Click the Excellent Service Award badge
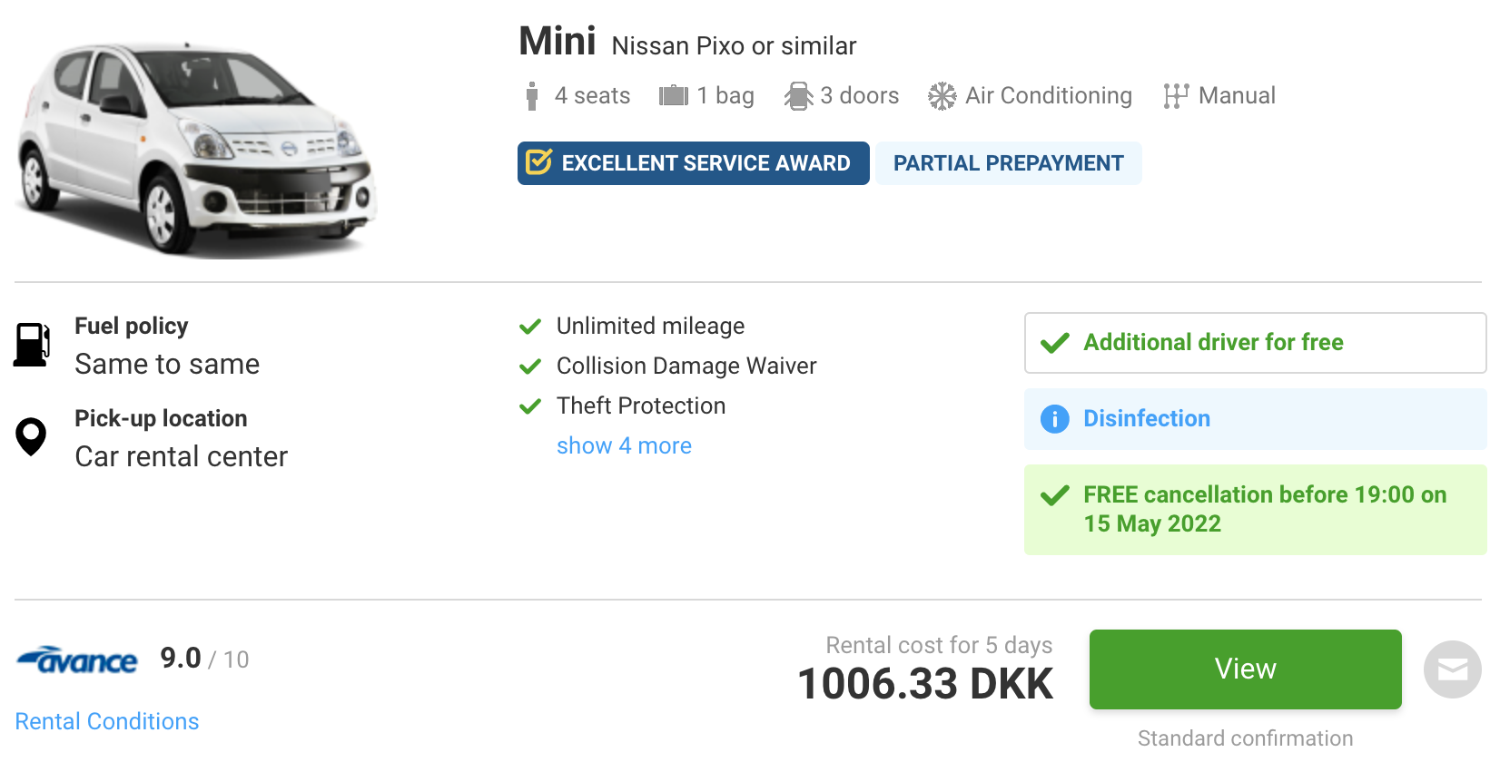 (x=694, y=163)
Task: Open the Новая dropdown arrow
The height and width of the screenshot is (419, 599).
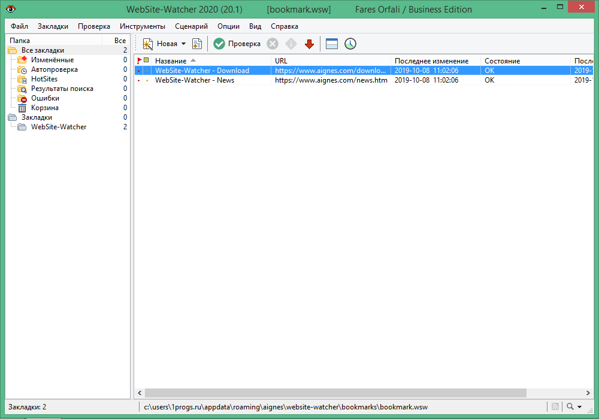Action: pos(183,44)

┄┄┄┄┄┄┄┄┄┄

Copy every line of the data above exactly, leaving the pictures out of your answer.

Click the Excellent Service Award badge
 (x=694, y=163)
Task: Open the Новая dropdown arrow
The height and width of the screenshot is (419, 599).
Action: pos(183,44)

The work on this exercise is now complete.